1753435 Members
4719 Online
108794 Solutions
New Discussion юеВ

Re: Disk Queue Length

 
Wim Van den Wyngaert
Honored Contributor

Re: Disk Queue Length

Volker,

It is 7.3, so no /ALL.

The DIOLM is indeed high (4096).

But how do you tell that the HSG80 is overloaded ? If thruput stays high I don't have a problem with long queues. But I like to know why and who is doing it.

Wim

Wim
Volker Halle
Honored Contributor

Re: Disk Queue Length

Wim,

the only indication of an 'overloaded' HSG80 - that I know about - is seen in the FC counters: QF seen = 'Queue Full seen' or
Seq Tmo = sequential timeouts. You need to check the counters on all your FC pathes from the node to the HSG80:

SDA> FC SHOW FGA0
SDA> FC STDT
SDA> FC SHOW FGB0
SDA> FC STDT
...

If IOs to the disk/path/HSG80 are temporarily stalled, the queue length will stay high, but no IOs will be processed, they will all be pending.

Volker.
Tom O'Toole
Respected Contributor

Re: Disk Queue Length

Have you run VTDPY on each controller in the pair to determine whether one or the other runs out of CPU or other resource. Maybe path switching to serve this unit from a controller which only has other units mostly idle at this time will improve recovery from this peak.
Can you imagine if we used PCs to manage our enterprise systems? ... oops.
Robert Gezelter
Honored Contributor

Re: Disk Queue Length

Wim,

A side note, not particularly on topic.

Taken to its extreme, a short queue (queue length = 1) is not necessarily a good thing. For example, seek optimization algorithms cannot optimize without a queue to analyze. If the HSG has a problem with long queues, it is a BUG. The driver and the controller should jointly ensure that the queue length does not cause controller problems.

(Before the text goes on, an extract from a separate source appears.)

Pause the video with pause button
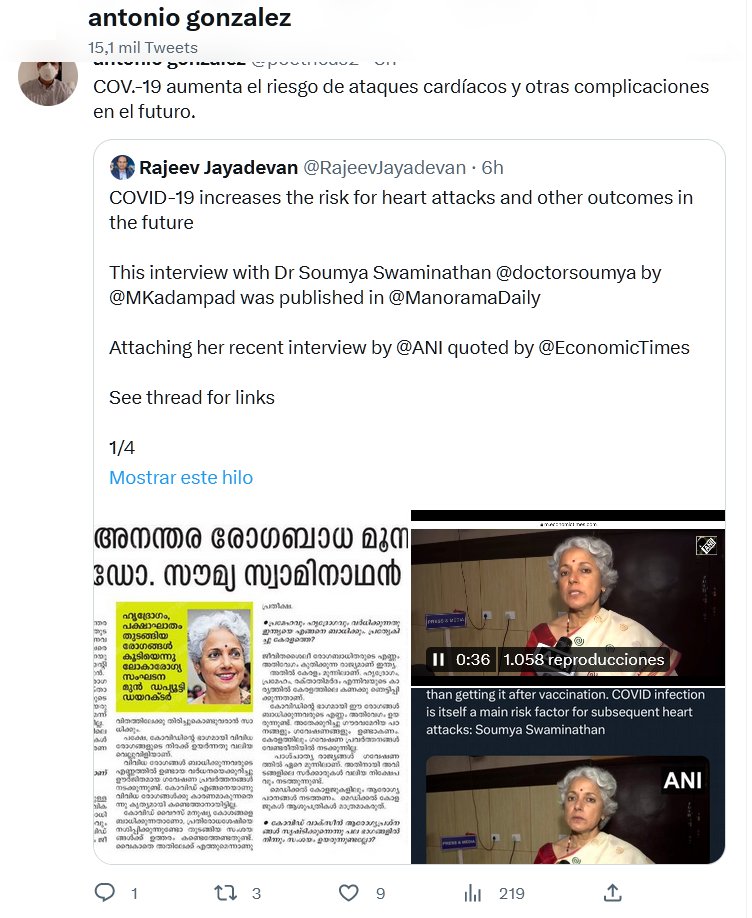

Short of exhausting non-paged dynamic memory on the host OpenVMS system, and the performance problems caused by a dis-porportionate queue length on one particular device, there should be no problems with long queues.

Of course, the individual performance of a particular process is a different question. Most analyses of overall system performance maximize the overall performance of the system.

Using DIOLM and other account quotas to manage the workload on the HSG is crude and imprecise at best, and self-defeating at worst. It is true that for a particular configuration, increasing quotas beyond a certain point yields dramatically decreasing benefits, but that is an entirely different issue.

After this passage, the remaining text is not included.